冒頭と終盤にラジオから流れる「What'll I Do?」を甘い声で歌うのがアザートンでしたね。

さて『華麗なるギャツビー
宮殿のような自宅で毎週末、派手なパーティを開く大富豪の正体は・・・と
レッドフォード演じるギャツビーの謎に迫るのですが
なんともやるせない映画でした。

好景気に沸いた狂乱の1920年
金持ちは絢爛豪華に暮らしていて、ギャツビーはその代表と思いきや
実は貧しさゆえに恋に破れ、愛しき元恋人に認められようと
必死にのし上がってきた男だったんですね。

先に書いた「やるせない」というのは、ギャツビー視線でみた感想。
良からぬ仕事にも手を出し、財を成したギャツビー
愛しのデイジーミア・ファロー)との再会を果たしたものの、その顛末があまりに悲しいではないですか。

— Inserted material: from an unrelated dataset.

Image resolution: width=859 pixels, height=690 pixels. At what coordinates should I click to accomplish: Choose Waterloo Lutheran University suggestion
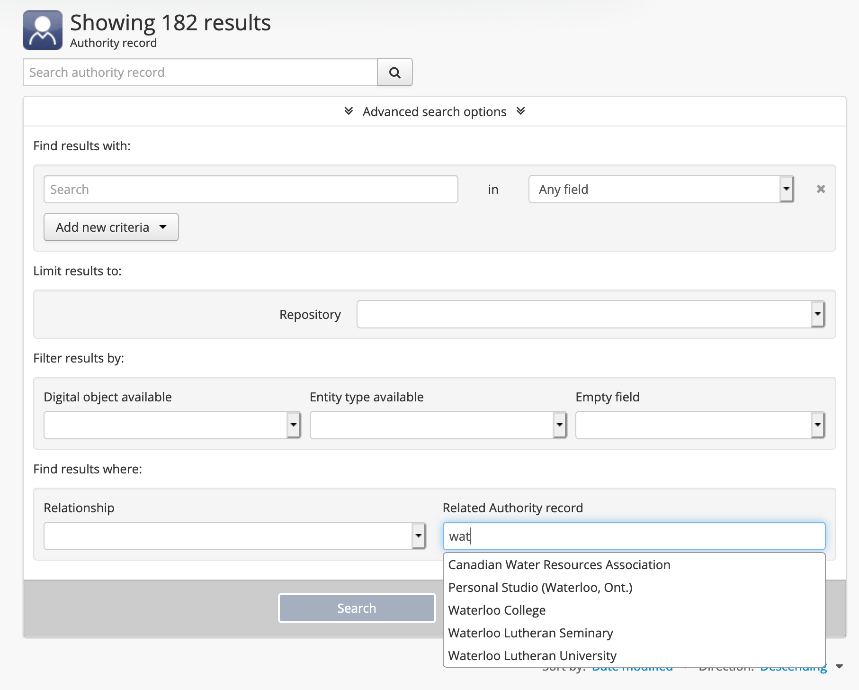click(532, 656)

原作はF・スコット・フィッツジェラルドの『グレート・ギャツビー
「グレート」が「華麗なる」になったのは、見目麗しきレッドフォードを使ったからなのか。
フィッツジェラルド的には、おそらく「グレート」は「愚かな」の反意語的に用い
空虚な時代を皮肉ったのではないかしら。

デイジーの最後の台詞にはがっかり通り越して腹が立つし、そんなデイジーと同じように金持ちになって、再び愛されたいと願ったギャツビーが本当に哀れだった。
デイジー側も、ギャツビー側も時代に翻弄されたと言えばそれまでか。

観終わって、冒頭部分を見返すと
画面には最初には気づかなかった虚しさが漂っていました。
豪華と思えたその屋敷にすでに人気(ひとけ)はなく
ラジオから流れる「What'll I Do?」は、ギャツビーの戸惑いを歌っているようにも聴こえるね。霊魂となって彷徨いながら・・・。